WHAT YOU SHOULD DO: Rescale the data from the line with "Informacje nieudostępnione [menuitem]" up to and including the line with "407090 (114, 994)". Rewrite each of those lines in full, multiplying every click coordinate by 1.65 and rounding to the nearest whole number with halves rounded up, leave all other text and numbers unchanged, and return only those lines.

GIVEN RECORDS:
+++
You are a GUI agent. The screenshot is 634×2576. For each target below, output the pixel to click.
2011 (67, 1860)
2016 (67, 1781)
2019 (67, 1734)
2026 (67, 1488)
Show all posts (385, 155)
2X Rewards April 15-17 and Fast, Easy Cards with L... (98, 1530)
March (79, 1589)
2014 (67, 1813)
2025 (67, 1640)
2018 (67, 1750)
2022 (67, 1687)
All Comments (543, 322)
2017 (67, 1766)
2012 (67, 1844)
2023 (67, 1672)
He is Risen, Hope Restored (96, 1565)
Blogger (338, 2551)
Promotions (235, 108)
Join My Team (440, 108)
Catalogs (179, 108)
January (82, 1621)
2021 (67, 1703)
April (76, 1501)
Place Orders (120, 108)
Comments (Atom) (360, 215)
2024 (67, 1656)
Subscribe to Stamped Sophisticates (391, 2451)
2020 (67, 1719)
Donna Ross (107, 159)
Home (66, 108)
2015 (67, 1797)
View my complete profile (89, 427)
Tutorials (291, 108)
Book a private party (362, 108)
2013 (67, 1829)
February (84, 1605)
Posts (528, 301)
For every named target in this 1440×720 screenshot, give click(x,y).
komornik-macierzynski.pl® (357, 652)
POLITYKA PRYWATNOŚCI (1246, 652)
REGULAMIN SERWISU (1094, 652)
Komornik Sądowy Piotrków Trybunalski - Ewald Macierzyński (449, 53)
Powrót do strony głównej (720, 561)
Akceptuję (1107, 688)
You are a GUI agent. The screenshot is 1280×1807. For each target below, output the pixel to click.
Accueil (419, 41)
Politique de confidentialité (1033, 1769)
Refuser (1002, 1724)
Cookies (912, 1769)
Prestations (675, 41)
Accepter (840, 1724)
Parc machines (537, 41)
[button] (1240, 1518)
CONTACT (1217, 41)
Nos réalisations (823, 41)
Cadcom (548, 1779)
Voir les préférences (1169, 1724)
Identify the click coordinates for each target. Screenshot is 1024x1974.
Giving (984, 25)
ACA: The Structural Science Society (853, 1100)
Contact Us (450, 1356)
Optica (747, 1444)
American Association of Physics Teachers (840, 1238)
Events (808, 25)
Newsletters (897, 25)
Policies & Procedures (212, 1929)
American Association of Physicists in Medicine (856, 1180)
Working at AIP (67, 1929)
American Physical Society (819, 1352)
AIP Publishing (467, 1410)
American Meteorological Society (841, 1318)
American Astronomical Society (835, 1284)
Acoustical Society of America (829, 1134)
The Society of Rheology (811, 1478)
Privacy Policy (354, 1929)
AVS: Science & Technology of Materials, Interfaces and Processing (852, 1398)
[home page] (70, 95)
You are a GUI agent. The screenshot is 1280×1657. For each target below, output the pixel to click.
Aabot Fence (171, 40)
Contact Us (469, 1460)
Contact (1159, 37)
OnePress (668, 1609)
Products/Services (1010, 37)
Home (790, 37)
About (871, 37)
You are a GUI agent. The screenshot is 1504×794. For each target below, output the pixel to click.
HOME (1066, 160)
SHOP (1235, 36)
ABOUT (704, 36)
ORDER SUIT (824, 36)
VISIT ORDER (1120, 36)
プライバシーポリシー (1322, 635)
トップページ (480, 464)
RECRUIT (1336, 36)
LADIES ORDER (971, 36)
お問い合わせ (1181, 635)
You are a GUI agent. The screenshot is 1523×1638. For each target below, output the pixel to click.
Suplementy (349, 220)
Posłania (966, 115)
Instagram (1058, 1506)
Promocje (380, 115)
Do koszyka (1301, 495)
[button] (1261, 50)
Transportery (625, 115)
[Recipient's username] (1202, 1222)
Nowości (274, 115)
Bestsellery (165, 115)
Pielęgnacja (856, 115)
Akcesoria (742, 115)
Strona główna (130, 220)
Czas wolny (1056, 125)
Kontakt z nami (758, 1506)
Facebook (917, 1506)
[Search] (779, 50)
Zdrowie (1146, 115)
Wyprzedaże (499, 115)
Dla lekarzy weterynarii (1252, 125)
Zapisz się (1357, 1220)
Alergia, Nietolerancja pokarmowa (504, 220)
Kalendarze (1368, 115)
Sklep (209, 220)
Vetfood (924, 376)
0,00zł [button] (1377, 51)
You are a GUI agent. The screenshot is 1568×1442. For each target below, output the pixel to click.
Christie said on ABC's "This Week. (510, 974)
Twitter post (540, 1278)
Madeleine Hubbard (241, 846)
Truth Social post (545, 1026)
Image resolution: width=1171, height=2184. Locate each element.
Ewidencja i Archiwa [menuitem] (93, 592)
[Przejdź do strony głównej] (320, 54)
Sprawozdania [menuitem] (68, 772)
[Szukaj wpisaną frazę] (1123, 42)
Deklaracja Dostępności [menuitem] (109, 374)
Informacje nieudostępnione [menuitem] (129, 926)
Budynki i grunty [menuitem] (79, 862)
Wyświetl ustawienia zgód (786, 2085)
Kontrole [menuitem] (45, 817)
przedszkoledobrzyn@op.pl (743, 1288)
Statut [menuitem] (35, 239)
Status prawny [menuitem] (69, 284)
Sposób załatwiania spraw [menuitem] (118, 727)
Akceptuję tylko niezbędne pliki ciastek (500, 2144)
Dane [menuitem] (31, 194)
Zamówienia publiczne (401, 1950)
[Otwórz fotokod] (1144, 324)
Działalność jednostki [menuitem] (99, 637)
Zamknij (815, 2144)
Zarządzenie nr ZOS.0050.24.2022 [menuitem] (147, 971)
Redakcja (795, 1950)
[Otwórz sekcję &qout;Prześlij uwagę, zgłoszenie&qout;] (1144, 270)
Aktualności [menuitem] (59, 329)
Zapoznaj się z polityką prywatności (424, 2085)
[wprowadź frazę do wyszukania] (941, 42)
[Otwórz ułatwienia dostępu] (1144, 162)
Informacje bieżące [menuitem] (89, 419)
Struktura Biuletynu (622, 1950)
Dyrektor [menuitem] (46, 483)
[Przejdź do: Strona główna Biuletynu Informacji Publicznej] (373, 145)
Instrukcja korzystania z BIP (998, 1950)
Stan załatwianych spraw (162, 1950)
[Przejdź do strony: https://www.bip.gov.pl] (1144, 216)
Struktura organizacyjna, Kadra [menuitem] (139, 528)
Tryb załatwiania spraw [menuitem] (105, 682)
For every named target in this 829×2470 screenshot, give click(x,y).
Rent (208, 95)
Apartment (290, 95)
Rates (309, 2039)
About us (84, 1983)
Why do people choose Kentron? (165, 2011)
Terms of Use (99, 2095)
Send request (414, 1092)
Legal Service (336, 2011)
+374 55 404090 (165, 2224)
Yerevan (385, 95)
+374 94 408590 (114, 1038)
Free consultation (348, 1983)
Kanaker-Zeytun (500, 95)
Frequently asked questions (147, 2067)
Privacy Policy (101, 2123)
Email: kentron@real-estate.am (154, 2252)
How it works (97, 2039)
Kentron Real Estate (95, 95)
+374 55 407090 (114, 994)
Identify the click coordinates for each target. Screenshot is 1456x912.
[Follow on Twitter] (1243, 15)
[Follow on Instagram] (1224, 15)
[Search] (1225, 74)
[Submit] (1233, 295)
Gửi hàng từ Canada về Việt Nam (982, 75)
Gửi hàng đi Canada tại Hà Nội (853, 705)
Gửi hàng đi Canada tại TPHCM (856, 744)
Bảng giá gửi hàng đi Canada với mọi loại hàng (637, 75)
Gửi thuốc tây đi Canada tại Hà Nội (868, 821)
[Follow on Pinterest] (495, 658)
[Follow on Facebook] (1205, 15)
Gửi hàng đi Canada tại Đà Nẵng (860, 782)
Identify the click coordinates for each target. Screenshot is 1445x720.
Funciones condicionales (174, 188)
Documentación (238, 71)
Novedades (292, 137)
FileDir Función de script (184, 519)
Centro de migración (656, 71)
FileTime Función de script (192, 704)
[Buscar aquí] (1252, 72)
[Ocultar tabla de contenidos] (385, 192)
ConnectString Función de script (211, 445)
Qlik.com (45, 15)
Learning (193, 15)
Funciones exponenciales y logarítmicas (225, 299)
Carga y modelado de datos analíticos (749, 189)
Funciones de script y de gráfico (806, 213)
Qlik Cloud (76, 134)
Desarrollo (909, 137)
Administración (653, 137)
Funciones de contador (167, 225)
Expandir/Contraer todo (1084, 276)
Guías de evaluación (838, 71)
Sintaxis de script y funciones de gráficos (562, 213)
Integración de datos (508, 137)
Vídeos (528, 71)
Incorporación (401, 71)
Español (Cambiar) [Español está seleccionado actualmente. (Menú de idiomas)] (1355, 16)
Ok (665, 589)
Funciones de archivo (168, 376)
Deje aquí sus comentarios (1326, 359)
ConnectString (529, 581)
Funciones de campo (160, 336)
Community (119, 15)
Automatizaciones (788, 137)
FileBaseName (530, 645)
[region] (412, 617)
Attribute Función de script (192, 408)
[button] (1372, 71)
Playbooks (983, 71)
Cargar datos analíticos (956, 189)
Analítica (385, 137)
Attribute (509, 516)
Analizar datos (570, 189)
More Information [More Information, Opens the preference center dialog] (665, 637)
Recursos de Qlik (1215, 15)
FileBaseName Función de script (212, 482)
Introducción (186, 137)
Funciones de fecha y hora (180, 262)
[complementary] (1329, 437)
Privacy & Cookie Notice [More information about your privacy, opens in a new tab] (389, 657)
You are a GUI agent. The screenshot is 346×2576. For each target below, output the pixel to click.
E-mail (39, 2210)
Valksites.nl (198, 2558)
+++
COMPLETE OUTPUT:
Informacje nieudostępnione [menuitem] (213, 1528)
Budynki i grunty [menuitem] (130, 1422)
Wyświetl ustawienia zgód (1297, 3440)
Kontrole [menuitem] (74, 1348)
przedszkoledobrzyn@op.pl (1226, 2125)
Statut [menuitem] (58, 394)
Status prawny [menuitem] (114, 469)
Sposób załatwiania spraw [menuitem] (195, 1200)
Akceptuję tylko niezbędne pliki ciastek (825, 3538)
Dane [menuitem] (51, 320)
Zamówienia publiczne (662, 3218)
[Otwórz fotokod] (1888, 535)
Działalność jednostki [menuitem] (163, 1051)
Zamknij (1345, 3538)
Zarządzenie nr ZOS.0050.24.2022 [menuitem] (243, 1602)
Redakcja (1312, 3218)
[Otwórz sekcję &qout;Prześlij uwagę, zgłoszenie&qout;] (1888, 446)
Aktualności [menuitem] (97, 543)
Zapoznaj się z polityką prywatności (700, 3440)
[wprowadź frazę do wyszukania] (1553, 69)
[Otwórz ułatwienia dostępu] (1888, 267)
Informacje bieżące [menuitem] (147, 691)
Struktura Biuletynu (1026, 3218)
Dyrektor [menuitem] (76, 797)
[Przejdź do: Strona główna Biuletynu Informacji Publicznej] (615, 239)
Instrukcja korzystania z BIP (1647, 3218)
Stan załatwianych spraw (267, 3218)
[Przejdź do strony: https://www.bip.gov.pl] (1888, 356)
Struktura organizacyjna, Kadra [menuitem] (229, 871)
Tryb załatwiania spraw [menuitem] (173, 1125)
For every named target in this 829×2470 screenshot, give click(x,y).
Rent (343, 157)
Apartment (479, 157)
Rates (510, 3364)
About us (139, 3272)
Why do people choose Kentron? (272, 3318)
Terms of Use (163, 3457)
Send request (683, 1802)
Legal Service (554, 3318)
+374 55 404090 (272, 3670)
Yerevan (635, 157)
+374 94 408590 (188, 1713)
Free consultation (574, 3272)
Kanaker-Zeytun (825, 157)
Frequently asked questions (243, 3411)
Privacy Policy (167, 3503)
Email: kentron@real-estate.am (254, 3716)
How it works (160, 3364)
Kentron Real Estate (157, 157)
+374 55 407090 (188, 1640)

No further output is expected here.